Exercise text

---

Idaho company works to recover after being linked to salmonella

Published: October 8, 2012 

FDA tests were clean, but a recall notice was required anyway.

BONNERS FERRY — When agents from the Food and Drug Administration knocked on the door of Nadine Scharf’s sprout-growing business last summer, she had no problem letting them nose around the facility.

She didn’t mind the 400-plus samples they took on two occasions. She didn’t protest when they asked her to explain her cleaning procedures.

“We’ve never had any problem before,” Scharf told them. “We do the same thing that we’ve done for 24 years.”

Scharf and her husband did, finally, put up a fight when the FDA demanded that they issue a “voluntary” recall of their food products as a salmonella outbreak unfolded, sickening 25 people in five states. They acquiesced and have regretted the decision ever since.

“It went on the Internet that we had bacteria in our plant,” Scharf said. “They said: ‘Don’t eat their sprouts. If you have them in your fridge, get rid of them. Don’t even give them to your animals.’ ”

More than a month later, the test results showed that no bacteria was found at Evergreen Produce, located in Moyie Springs in Boundary County.

The FDA, however, didn’t relent on its conclusion that the business was the origin of the outbreak.

It’s a case that underscores a difficult regulatory balance: Move quickly on the best information available to extinguish a dangerous public health threat, or conduct a more meticulous investigation to protect a business from potential harm.

GROWING ENTERPRISE

The sprout business started in the Scharf family almost 25 years ago as something for Fred and Nadine Scharf to do with their two home-schooled sons.

Eventually, Evergreen was producing alfalfa, clover, broccoli, radishes and bean sprouts. The business then expanded into warehouses so it could be distributed across the Pacific Northwest.

“We were doing so well,” Scharf said. “You would not believe how our business was growing.”

The family spent $18,000 on an addition to house more sprout-growing vats.

Every sprout was still hand-picked and packaged at the remote Moyie Springs warehouse.

Everyone who enters the business must wear an apron and boots, and step in bleach. The sprout seeds are bleached before they are rinsed and set in the vat to grow.

“You name it, we sanitize it,” Scharf said.

One of the biggest clients was Fairchild Air Force Base, which routinely sent military inspectors to the warehouse before the food could come on base.

That’s why the Scharfs were so surprised when, a month after their last military inspection, the FDA came knocking.

The inspectors took two rounds of samples — the second, Scharf said, after they told her that they lost the first batch in the mail.

“When they came, I had no fear,” Scharf said. “I had no thought that they’d find any problem.”

---

Dataset extract

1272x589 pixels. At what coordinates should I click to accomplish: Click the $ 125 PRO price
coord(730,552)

---

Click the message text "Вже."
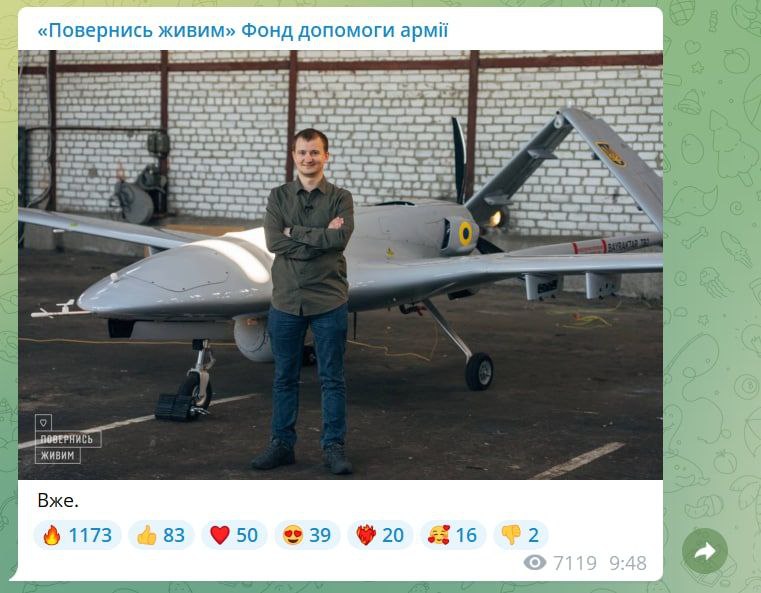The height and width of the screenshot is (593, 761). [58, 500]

---

Exercise
Carry on the article about the Idaho sprout business linked to a salmonella outbreak, picking up right after its final sentence.

Answer to this problem
The third time the FDA came, officials said a recall was necessary.

A news release was issued, announcing a link between two kinds of Evergreen sprouts and the salmonella outbreak.

The events amounted to a shutdown of Evergreen Produce.

The Scharfs laid off a dozen employees. They kept two on the payroll. They sold their home and moved into a trailer on the same property as the business.

“My heart just ached,” Scharf said. “It was just horrible. I think it was one of the worst, stressful experiences of my life.”

Scharf said she thought the test results would exonerate them.

While the results showed that no bacteria were found in any of the samples, the FDA maintained that there was still a link between the sprouts and the outbreak.

The FDA did not respond to numerous requests for an interview for this story.

Previously, however, an FDA representative said negative test results do not necessarily rule out Evergreen sprouts as the cause of the outbreak. Pathogens might have been contaminating only one portion of the food, the representative said.

What’s more, once the FDA ordered the voluntary recall, no more salmonella cases were reported.

RUIN TO RECOVERY

Months later, Scharf began healing the reputation of her business. She convinced her clients that the business was clean. She personally contacted each buyer. She hid nothing, sending them the test results.

Last winter — after almost four months of no business — orders started coming in again.

Scharf’s sons, who have families and careers of their own now, came back to help restart the business. David and his wife, Jolene, now run Evergreen Produce. Nadine and Fred retired two months ago.

Their grandkids are on the list of 12 people now employed. Business is about 75 percent of what it was before the recall.

The family said it has contacted the FDA about official vindication.

“I said, ‘You have ruined our business. Are you going to help us get back online now?’ ” Nadine Scharf said. “They said: ‘We have never done that and we never will.’ ”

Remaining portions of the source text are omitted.